Humanizar la medicina
Pero si algo define la visión de Virginia Ruiz es su defensa constante de una medicina profundamente humana. Cree que no puede existir verdadera excelencia clínica si se separa el conocimiento técnico de la empatía. Para ella, recuperar y cuidar esa dimensión humanista es una de las tareas más importantes de la profesión médica.
“La oncología, además, la obliga a mantenerse en aprendizaje permanente. Aparecen nuevos tratamientos, nuevas herramientas y nuevas preguntas”, concreta la facultativo, que entiende que esa combinación entre ciencia y humanidad “mantiene intacta su pasión”.
No sorprende, por tanto, que el reconocimiento de Forbes lo recibiera con mezcla de orgullo y responsabilidad. Más que como un éxito individual, lo entiende como el reconocimiento a una manera concreta de ejercer la medicina: rigurosa, cercana y profundamente comprometida con los pacientes.

La confianza que necesita el paciente
Cuando se le pregunta qué necesita realmente una persona con cáncer además del tratamiento, Virginia Ruiz no habla primero de tecnología ni de fármacos. Habla de confianza. Habla de sentirse en buenas manos. Habla de profesionales capaces de acompañar sin minimizar el sufrimiento.
Así lo expresa en su libro ‘Tu historia no acaba aquí.
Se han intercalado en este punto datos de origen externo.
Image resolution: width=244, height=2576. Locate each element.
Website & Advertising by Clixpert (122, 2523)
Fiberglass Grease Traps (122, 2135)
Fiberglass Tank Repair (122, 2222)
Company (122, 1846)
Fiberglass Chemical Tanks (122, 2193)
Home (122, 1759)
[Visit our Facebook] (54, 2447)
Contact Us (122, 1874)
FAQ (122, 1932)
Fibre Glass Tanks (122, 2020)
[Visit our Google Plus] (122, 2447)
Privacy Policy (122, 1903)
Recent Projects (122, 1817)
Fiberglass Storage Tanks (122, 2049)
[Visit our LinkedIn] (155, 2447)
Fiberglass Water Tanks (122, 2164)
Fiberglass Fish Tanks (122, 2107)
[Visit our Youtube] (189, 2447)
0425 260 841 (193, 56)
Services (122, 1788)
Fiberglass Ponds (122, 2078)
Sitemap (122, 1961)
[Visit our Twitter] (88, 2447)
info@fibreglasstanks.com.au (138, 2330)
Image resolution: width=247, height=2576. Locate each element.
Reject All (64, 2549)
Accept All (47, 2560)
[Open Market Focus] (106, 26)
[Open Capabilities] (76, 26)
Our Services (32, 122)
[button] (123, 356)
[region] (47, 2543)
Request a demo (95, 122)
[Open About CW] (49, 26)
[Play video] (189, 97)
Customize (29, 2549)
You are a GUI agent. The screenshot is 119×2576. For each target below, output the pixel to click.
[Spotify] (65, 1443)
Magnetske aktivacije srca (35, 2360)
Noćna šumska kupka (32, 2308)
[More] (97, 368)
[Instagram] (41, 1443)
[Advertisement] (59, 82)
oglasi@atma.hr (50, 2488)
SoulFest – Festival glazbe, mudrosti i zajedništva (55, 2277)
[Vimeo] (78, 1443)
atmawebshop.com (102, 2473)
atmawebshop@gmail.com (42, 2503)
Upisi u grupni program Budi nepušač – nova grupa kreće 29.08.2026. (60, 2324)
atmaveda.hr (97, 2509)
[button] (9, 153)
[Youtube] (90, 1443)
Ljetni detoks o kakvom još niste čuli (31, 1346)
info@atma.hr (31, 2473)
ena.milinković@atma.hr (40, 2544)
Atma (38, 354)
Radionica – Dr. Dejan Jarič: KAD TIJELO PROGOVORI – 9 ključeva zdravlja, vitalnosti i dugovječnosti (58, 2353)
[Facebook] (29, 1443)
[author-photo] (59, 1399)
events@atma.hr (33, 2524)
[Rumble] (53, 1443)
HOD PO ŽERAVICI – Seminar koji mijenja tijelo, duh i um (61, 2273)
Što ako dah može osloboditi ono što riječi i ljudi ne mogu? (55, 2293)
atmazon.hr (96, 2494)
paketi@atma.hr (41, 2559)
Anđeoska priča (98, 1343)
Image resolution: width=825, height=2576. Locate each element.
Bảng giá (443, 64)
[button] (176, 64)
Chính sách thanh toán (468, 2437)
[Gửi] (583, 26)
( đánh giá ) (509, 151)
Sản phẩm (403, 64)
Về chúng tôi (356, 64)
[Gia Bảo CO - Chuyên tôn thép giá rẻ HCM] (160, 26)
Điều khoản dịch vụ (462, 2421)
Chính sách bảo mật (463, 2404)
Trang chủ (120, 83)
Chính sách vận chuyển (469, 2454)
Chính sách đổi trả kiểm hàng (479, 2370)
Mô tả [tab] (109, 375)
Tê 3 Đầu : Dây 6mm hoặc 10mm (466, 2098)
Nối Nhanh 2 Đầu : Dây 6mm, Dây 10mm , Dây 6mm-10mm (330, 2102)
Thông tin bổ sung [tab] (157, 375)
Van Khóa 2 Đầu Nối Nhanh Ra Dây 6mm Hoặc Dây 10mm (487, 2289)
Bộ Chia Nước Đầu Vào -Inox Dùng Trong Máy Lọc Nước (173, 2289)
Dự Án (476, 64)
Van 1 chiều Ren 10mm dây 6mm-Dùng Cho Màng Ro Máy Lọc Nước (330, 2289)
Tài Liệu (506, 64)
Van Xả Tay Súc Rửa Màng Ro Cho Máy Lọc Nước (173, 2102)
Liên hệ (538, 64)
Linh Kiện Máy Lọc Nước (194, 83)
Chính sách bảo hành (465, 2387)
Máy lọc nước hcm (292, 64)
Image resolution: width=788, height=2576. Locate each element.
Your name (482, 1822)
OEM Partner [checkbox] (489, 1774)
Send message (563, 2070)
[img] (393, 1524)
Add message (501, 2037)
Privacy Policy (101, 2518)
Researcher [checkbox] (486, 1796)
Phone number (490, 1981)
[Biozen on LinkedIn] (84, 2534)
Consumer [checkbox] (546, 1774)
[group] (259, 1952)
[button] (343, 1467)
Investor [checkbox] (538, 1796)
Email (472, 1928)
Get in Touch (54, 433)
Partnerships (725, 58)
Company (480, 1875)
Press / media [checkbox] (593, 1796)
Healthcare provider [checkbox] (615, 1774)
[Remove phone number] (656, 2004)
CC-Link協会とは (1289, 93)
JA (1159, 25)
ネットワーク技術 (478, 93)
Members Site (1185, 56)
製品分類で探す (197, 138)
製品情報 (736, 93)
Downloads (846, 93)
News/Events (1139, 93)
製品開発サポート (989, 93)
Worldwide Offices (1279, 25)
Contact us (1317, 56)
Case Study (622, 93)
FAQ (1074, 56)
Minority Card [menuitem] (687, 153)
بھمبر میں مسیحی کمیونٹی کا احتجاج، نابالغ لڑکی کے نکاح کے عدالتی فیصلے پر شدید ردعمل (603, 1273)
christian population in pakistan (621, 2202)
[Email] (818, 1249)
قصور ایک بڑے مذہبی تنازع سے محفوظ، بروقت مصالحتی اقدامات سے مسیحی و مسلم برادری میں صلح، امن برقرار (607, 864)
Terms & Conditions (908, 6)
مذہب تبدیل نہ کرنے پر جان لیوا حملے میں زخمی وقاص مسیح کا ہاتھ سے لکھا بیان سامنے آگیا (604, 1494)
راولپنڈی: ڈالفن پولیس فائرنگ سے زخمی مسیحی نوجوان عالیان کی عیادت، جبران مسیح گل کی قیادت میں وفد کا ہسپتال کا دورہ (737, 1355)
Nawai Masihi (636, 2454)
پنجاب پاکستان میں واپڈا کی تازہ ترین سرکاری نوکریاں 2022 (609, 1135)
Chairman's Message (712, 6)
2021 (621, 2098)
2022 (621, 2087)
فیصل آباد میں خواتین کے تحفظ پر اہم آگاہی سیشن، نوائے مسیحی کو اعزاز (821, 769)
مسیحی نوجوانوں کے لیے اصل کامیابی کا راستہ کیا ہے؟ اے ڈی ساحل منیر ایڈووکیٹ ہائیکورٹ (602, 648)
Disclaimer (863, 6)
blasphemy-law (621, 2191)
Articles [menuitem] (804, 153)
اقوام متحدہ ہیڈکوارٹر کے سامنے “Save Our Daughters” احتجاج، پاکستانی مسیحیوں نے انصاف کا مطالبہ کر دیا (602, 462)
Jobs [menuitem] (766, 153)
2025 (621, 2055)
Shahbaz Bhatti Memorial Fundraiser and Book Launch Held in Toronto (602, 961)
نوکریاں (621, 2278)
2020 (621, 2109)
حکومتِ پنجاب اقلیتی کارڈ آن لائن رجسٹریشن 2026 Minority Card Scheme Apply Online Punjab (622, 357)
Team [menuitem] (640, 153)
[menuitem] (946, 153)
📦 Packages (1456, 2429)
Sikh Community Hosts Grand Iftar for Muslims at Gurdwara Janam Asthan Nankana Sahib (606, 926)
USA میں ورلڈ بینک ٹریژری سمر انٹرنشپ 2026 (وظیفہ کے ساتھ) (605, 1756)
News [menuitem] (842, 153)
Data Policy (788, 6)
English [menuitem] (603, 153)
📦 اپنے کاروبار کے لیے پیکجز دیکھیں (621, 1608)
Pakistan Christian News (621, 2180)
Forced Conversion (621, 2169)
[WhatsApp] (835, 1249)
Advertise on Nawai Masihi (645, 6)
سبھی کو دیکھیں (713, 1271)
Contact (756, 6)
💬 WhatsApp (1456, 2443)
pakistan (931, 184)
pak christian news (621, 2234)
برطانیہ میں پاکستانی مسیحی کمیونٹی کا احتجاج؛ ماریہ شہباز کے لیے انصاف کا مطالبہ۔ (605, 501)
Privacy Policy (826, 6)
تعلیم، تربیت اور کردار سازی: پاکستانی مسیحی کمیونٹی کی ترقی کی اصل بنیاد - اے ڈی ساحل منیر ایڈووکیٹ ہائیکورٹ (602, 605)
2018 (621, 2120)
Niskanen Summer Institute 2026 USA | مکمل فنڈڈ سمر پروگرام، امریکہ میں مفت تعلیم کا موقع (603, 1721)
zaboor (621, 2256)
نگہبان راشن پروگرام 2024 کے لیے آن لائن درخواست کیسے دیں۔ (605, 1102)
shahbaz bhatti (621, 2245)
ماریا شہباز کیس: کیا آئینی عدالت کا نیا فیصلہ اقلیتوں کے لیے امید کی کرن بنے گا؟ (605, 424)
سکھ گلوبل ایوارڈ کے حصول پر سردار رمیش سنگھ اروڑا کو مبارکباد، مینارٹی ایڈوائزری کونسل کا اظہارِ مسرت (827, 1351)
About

Avanzar tras un diagnóstico oncológico’. Un texto concebido como una guía clara y serena para orientar a los pacientes y sus familias durante todas las etapas de la enfermedad: desde el diagnóstico hasta los tratamientos, los efectos secundarios, la supervivencia e incluso el final de la vida.
La obra también aborda las pseudoterapias y reflexiona sobre el futuro de la oncología, pero, sobre todo, nace de una necesidad muy concreta: ayudar a entender. Poner algo de orden y de luz en un territorio que irrumpe de golpe y cambia la vida de quienes lo atraviesan.
Quienes conocen a Virginia Ruiz destacan no solo su preparación médica, sino su capacidad de escucha, claramente reflejada en un libro que comenzó a escribir hace diez años y que durmió durante años en un cajón antes de ver la luz. En una especialidad donde el miedo, la incertidumbre y el dolor forman parte del día a día, ella ha convertido la empatía en una herramienta terapéutica más.
Quizás ese sea su mayor recompensa. Ruiz no solo trata enfermedades. Ayuda a las personas a atravesarlas sin perderse a sí mismas en el camino. Y quizá ahí, precisamente ahí, reside la grandeza de una de las mejores médicas de España.